Unfortunately, we’re not nearly that far along in the U.S. The market here is still rigged by Visa, MasterCard and their member banks.

Finally a consensus is emerging here and abroad that the way the credit-card industry fixes prices and dodges competition is not only illegal but bad economics.

You should care because American retailers and restaurants pay seven or eight times more than European retailers to process the transaction when a customer swipes a debit or credit card. And that means higher prices for their customers.

That means higher prices on everything from food to gas to clothing. Merchants can’t afford to open new stores and hire more, which hurts the economy, of which retailing is a huge part.

“Swipe fees” tripled in less than a decade, to more than $50 billion a year. They are now many merchants’ second-largest operating cost after labor.

But change is coming. One example: The credit-card companies used to bar merchants from giving customers discounts if they used cards with lower swipe fees. It’s as if Coke told grocery stores they couldn’t ever offer a sale on Pepsi. The federal Justice Department sued, saying this was illegally anti-competitive.

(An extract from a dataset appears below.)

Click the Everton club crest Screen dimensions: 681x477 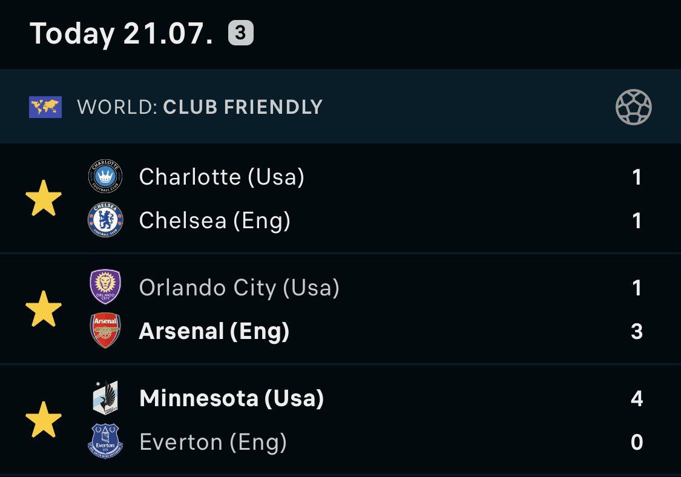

Even Visa and MasterCard, which rule the market for fees with an iron hand, recognized this kind of behavior as indefensible and folded their cards. But American Express soldiered on.

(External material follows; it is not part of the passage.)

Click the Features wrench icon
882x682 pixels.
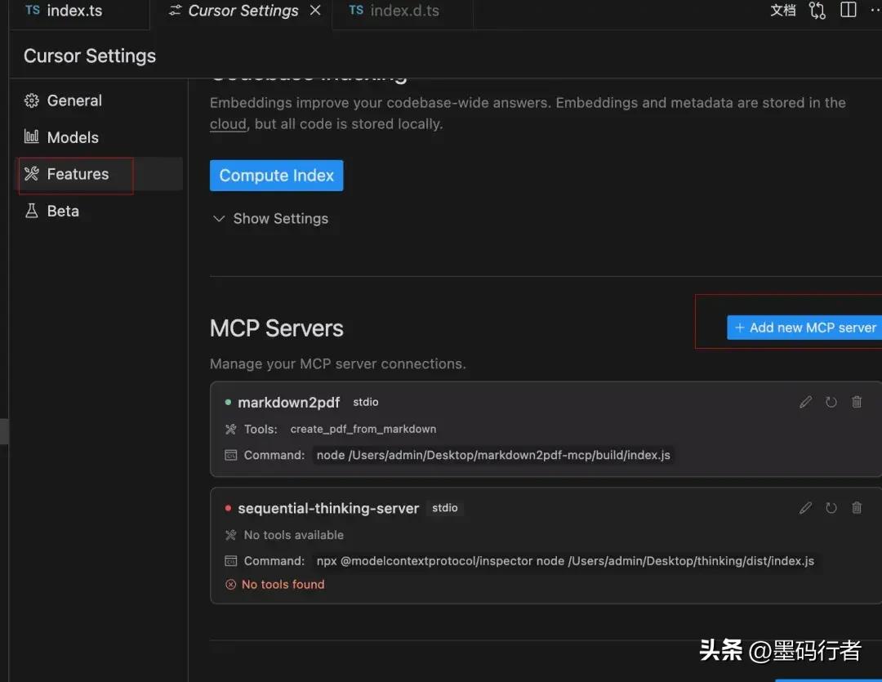(x=32, y=174)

Just recently, AmEx lost. It’s appealing, but it seems likely the major card companies soon will have to let merchants offer discounts. Competitive swipe fees will mean lower retail prices.

So says federal Judge Nicolas Garaufis, who ruled that this lack of competition encouraged card companies “to charge merchants inflated prices for their services. This, in turn, results in higher costs to all consumers who purchase goods and services from these merchants.”

The ruling makes it clear that credit-card companies have been fleecing consumers and merchants for years.

More recent evidence:

The Merchant Advisory Group, a trade association, earlier this year analyzed figures the banks reported to the Federal Reserve and found they mark up their fees on debit-card transactions 500 percent.

A Harvard Business School professor recently found that all consumers pay for swipe fees in higher prices, even if they don’t use a card. The professor, Benjamin G. Edelman, found this most hurt the poor, who “definitely get the short end of the stick.”

The card market is such a distorted corner of our free-market system because the two big card companies, MasterCard and Visa, each fix the fees their banks will charge.

Just the modest debit reform Congress passed saved consumers almost $6 billion and supported more than 37,000 jobs in its first year alone, according to economist Robert J. Shapiro.

And none of the banks’ wild predictions of disaster from this move toward competition has come true. The consultant Mercator Advisory Group recently found reward programs for debit cards – supposed to disappear after reform – still thriving.